Westminster continued its march toward social justice and embracing what many would say is a progressive view of Christianity, but which churchgoers there call a close relationship with Jesus’ teachings of love and acceptance of all.

Westminster today

In the lobby of the church, which opens out onto Fourth Avenue and the bustling traffic of Interstate 90 above, volunteers hand out the palm fronds for the service. On a table, next to the printed bulletins with church announcements and numbers to thumb to in the hymnal, sits a wicker basket full of pronoun identifier buttons that are available to all members.

It’s this juxtaposition of trappings of the old church with the embrace of modern ideas about inclusion that is the reason many current members of the church say brought them to Westminster.

“I’m from North Idaho, Coeur d’Alene specifically, and I so wish there was a church like this there,” said Shane Bell, a 29-year-old who began attending the church after learning about them during the Women’s Day March a few years back. “A church that’s not going to judge someone by their identity.”

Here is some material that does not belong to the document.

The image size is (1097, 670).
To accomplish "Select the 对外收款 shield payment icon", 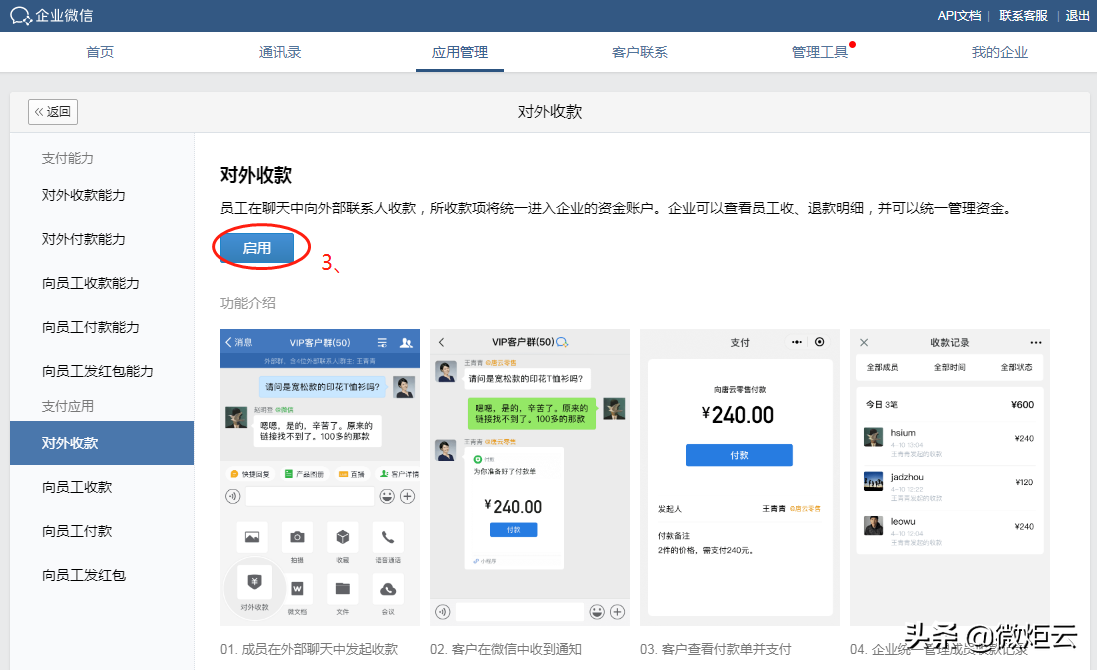I will tap(254, 581).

Bell attends Westminster with his fiancee, Bekah Smith. They attended several churches that they felt didn’t reflect Christian love to all people.

“It’s come as you are here,” said Smith, who’s provided some of the recycled material artwork for church celebrations since joining. “I feel like a lot of churches claim that, but this church really embraces people as they are.”

CastroLang said if the church were to leave downtown, as the congregation considered a few years back to find a new, easier-to-maintain building in the suburbs, she feared the city would lose Westminster’s message of inclusion for all people.

“If we disappeared, there would be a real theological hole in the city,” CastroLang said. “There aren’t a lot of downtown churches left.”

The stone building can be imposing but can also spark wonder, said Sara Weaver, a member of the church since the mid-1970s. She said before the Palm Sunday service that she didn’t agree with all the choices Westminster has made, but it has felt like home to her for years. She used to walk to Sunday services from her apartment in the historic Knickerbocker building just three blocks away, and now commutes from her home in Browne’s Addition.

“I like coming down the road and seeing it, the imposing building,” Weaver said. “We made the choice to tough it out.”

Baker said her thoughts about preserving the building as a place of worship had been amplified by the recent catastrophic fire at the Notre Dame Cathedral in Paris.

“Even though you maybe don’t need it to worship, it’s important for it to still be a vibrant part of the community,” Baker said.

The church continues its long tradition of housing social services within its walls, opening up as a warming shelter for young women this winter and continuing to host meetings for drug and alcohol recovery, as well as an after-school Lego construction team for young adults.

Before the members filed out of the sanctuary following the Palm Sunday service, they sang what CastroLang identified as an English children’s song that is sung at the end of every worship session, an affirmation of support for all members.

“May we treasure one another, may we realize how precious we are,” the group of roughly 50 congregants sings. “May we realize how precious we are. May we realize how precious we are.”